5. Change one thing.

Can you see a pattern? Is there one issue that occurs often enough where you can identify a way to address a solution? Looking at the steps that occur in the chain of events that leads up to and after a mistake can help you identify an opportunity to change the outcome. Success is a powerful motivator.

Hardly eHarmony – Your First Date with a PI

We just finished a very large grant on Friday with an experienced investigator at our institution. It was a three week odyssey of late night phone calls and e-mails. We had never met her or worked with her prior to this project, and to say it was stressful was an understatement. We had a wonderful time working with her, and worked very hard on her behalf. But at the same time that we were putting together an application, and learning the science, we had to learn to work together at top speed, and make very few mistakes in the process.

We pride ourselves on being able to anticipate and stay one step ahead of our investigators’ needs – and it’s a bit harder to do that when you’re learning to work with a new investigator, especially in a situation when both of you are under a bit of pressure.

What do you do, when you’re getting to know a new investigator, and the first project or two you work on is an application or a progress report with a short deadline?

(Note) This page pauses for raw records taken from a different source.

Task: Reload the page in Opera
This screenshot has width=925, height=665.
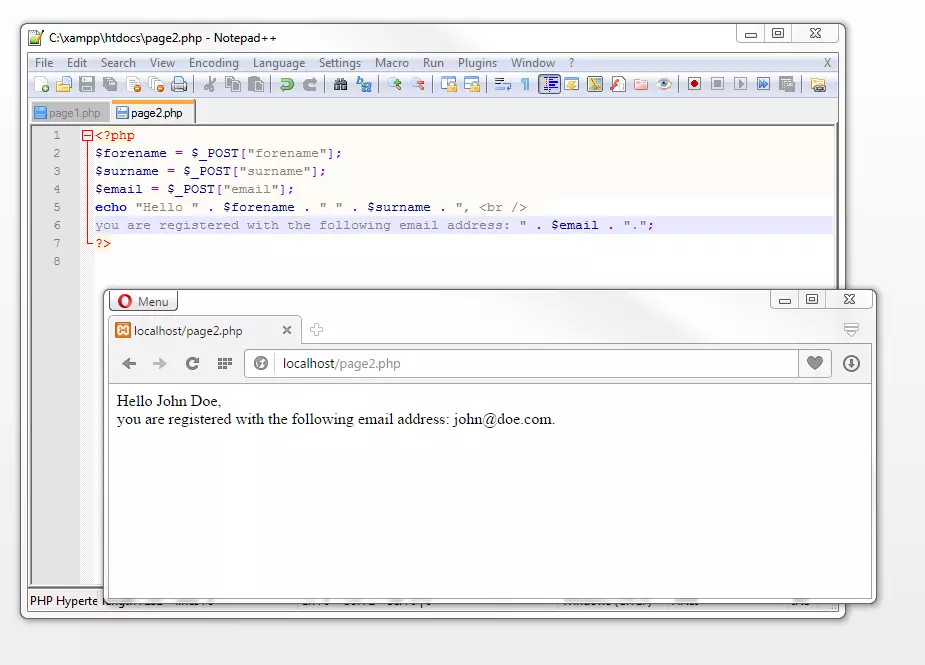Action: pos(192,363)
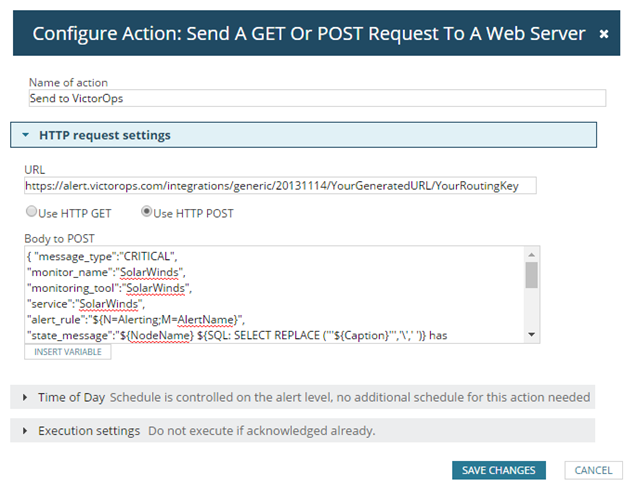Click the Save Changes button
This screenshot has width=624, height=487.
(x=500, y=470)
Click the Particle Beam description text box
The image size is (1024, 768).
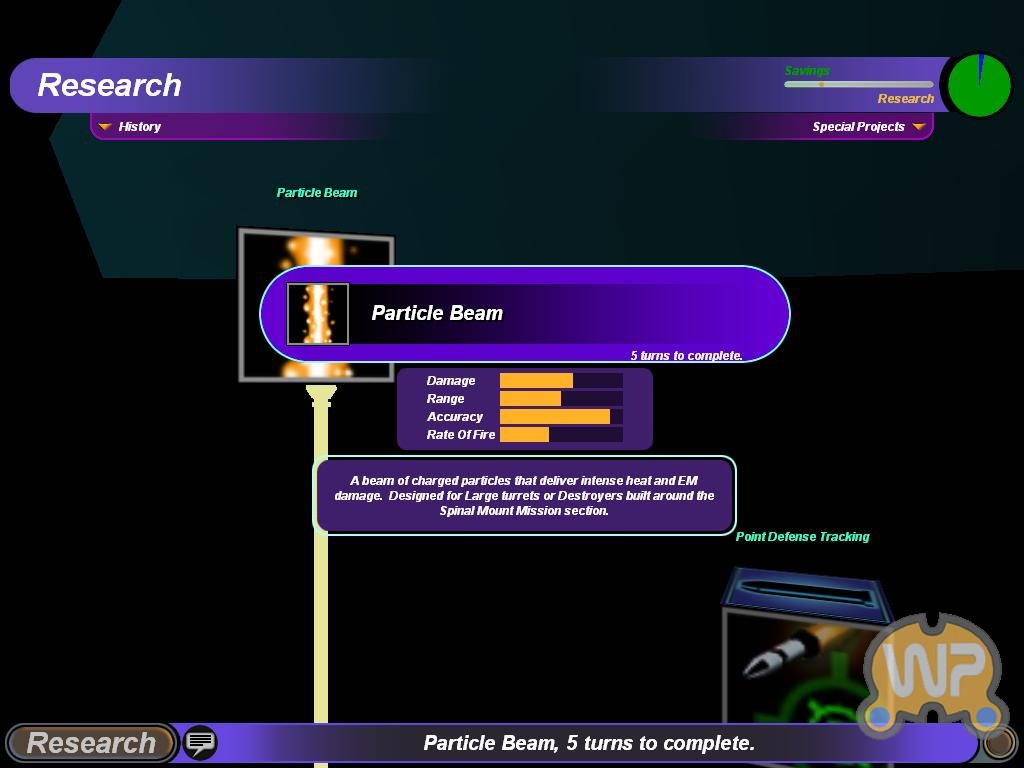pos(525,495)
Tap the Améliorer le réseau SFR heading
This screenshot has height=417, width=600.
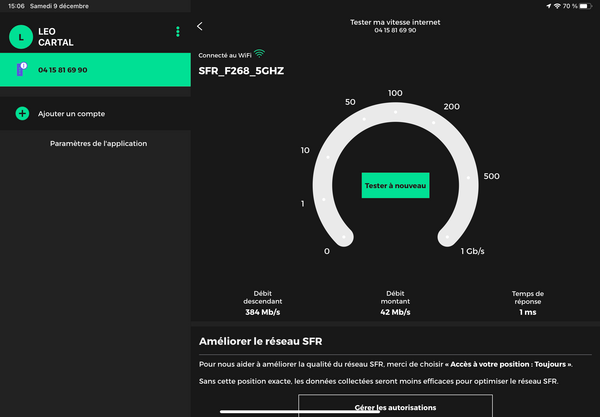pos(260,342)
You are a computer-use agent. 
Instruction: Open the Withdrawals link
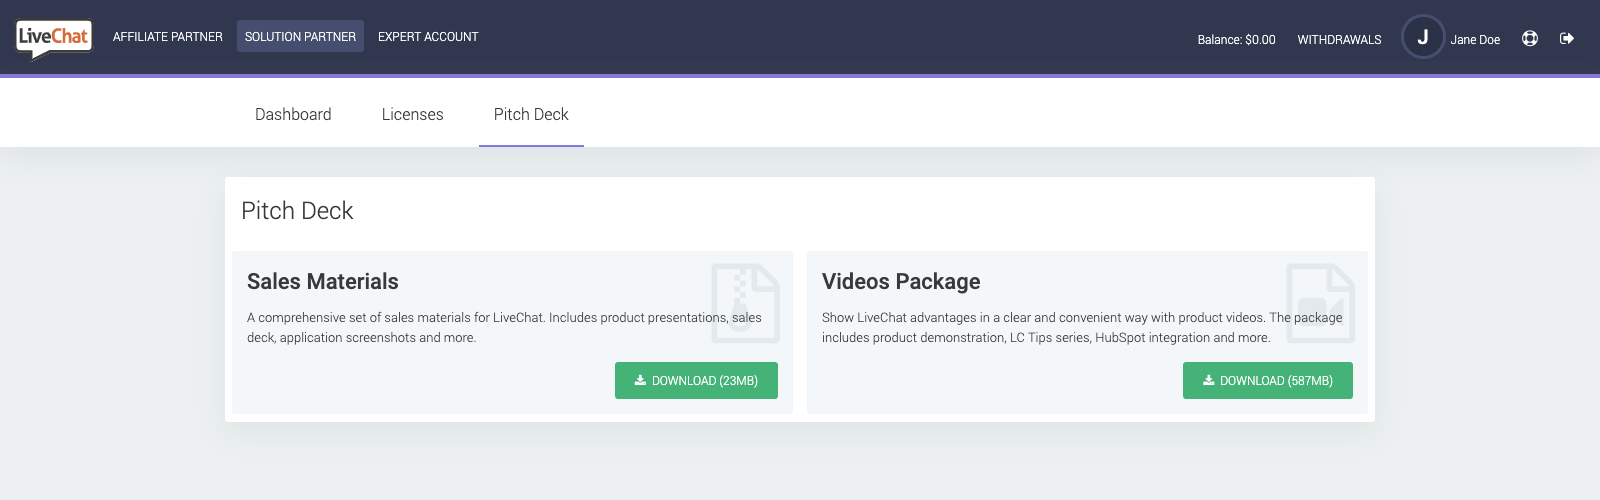(1339, 40)
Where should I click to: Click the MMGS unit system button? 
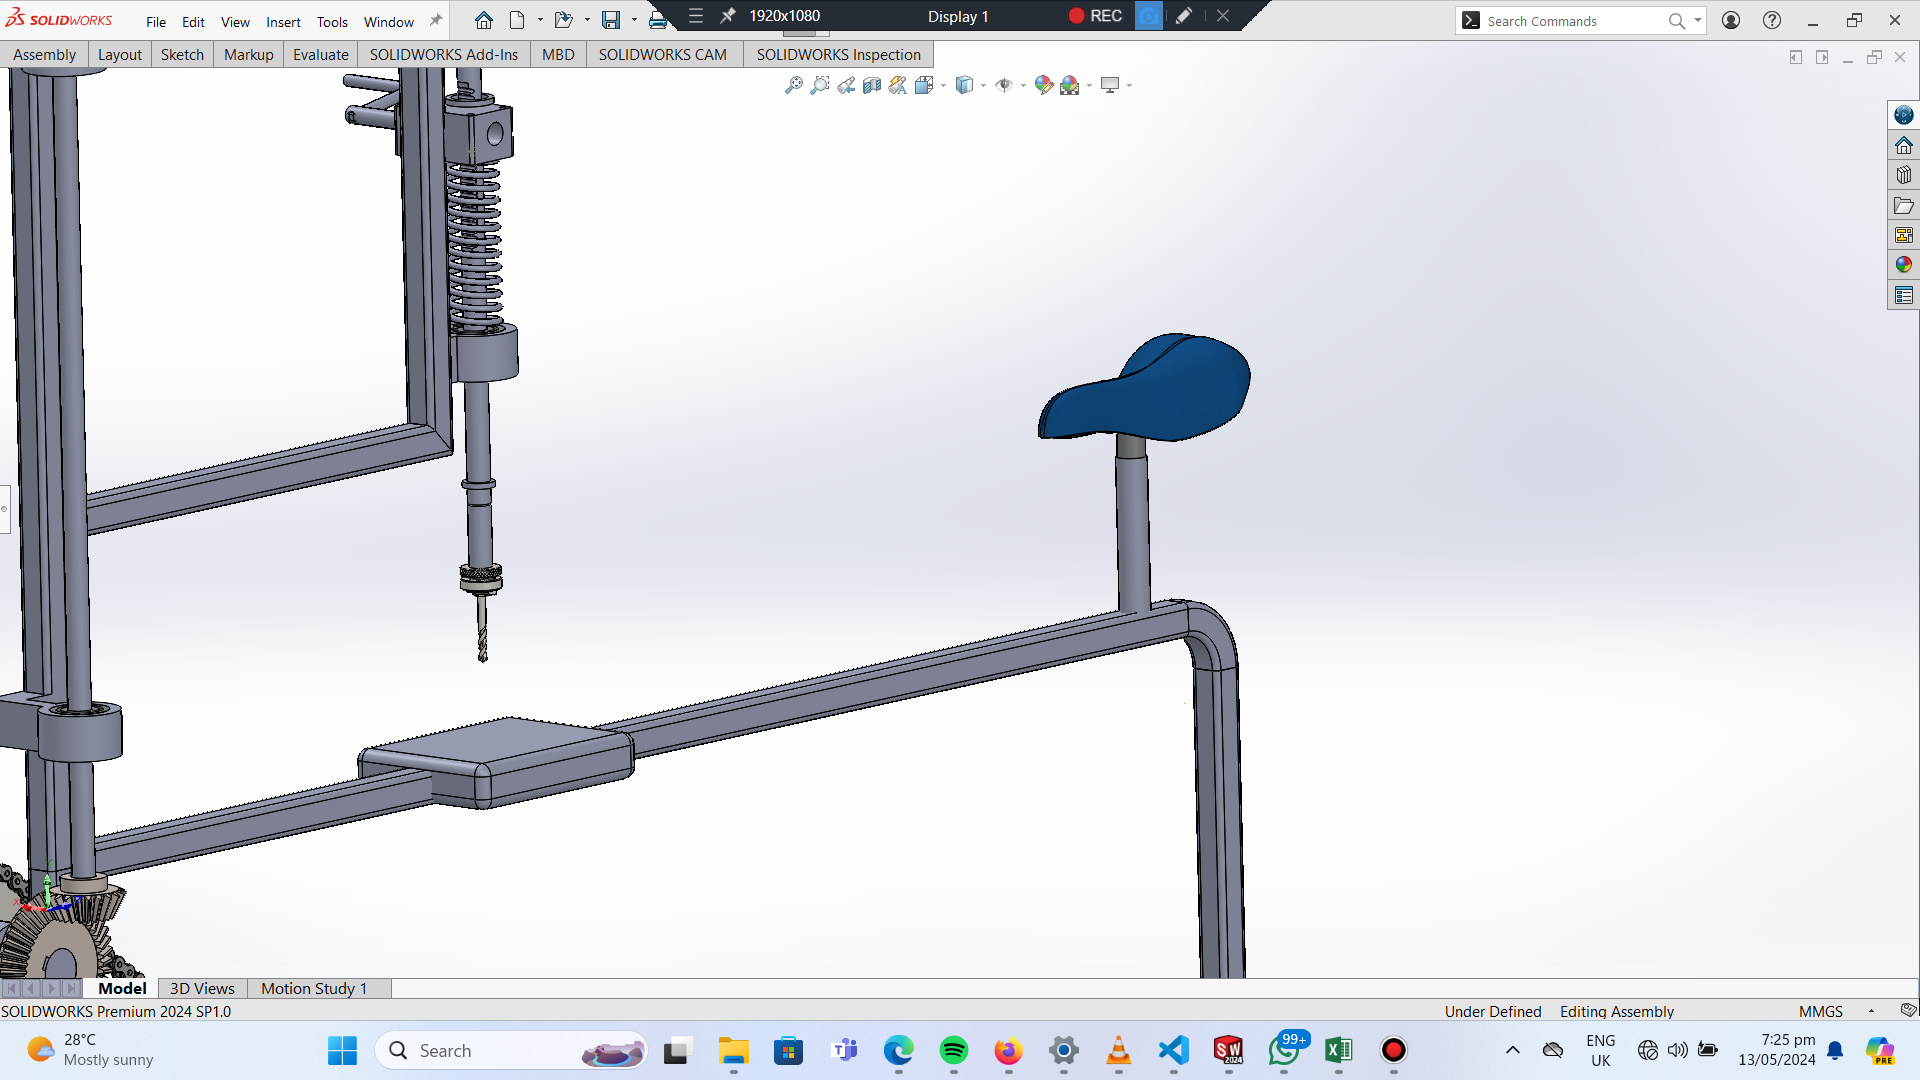point(1820,1011)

  1. Ask the investigator about their research. Take a moment to have the new PI tell you about their work. It’s important to hear the investigator explain their work in their own words.
  2. Take the initiative – volunteer to take on aspects of the application or the report and ask the PI how often you should check back to share drafts, review work, and ask for input.
  3. Be transparent about your thinking – state that you’d be happy to draft the consultant letter for the PI’s review, state what you think the role of the consultant is on the grant, ask what the PI normally pays consultants, and ask if the PI would prefer to send the letters to the consultants directly or if they would like to be copied on your correspondence. When you are transparent about your thinking you help the PI know how you work and that you will completely address the issues they care about. They don’t have to worry or follow up on the small issues.
  4. Look for subtle cues and hints about their communication preferences – in the environment we work in ( a medical school) we learn clinic schedules quickly, and by the volume of e-mail, you can pick up when an investigator likes to communicate. For this proposal, my investigator’s peak time was 8pm on e-mail. I was always on e-mail at 8pm each night.
  5. Ask questions – what do you need from me? Deliver results, even simple results to build confidence. Addressing low hanging fruit builds confidence that you are the person he or she can trust and it helps the relationship to gel quickly.
  6. Be available as much as possible during crunch times. For the short duration, you’re in it together – and you’re the resource for your PI on this application. Be available as much as you can and you’ve earned the biggest gold star ever.
  7. Smooth out any rough patches with honesty and directness. Learning how to work together quickly is never perfect and snafus are bound to happen – it’s understandable. They are harder to handle because everyone is tired and stressed out. Address them, fix the issue and move on.

What steps have you taken to put a new PI at ease as you’ve jumped into the fray? What worked, and what did you learn? Do tell!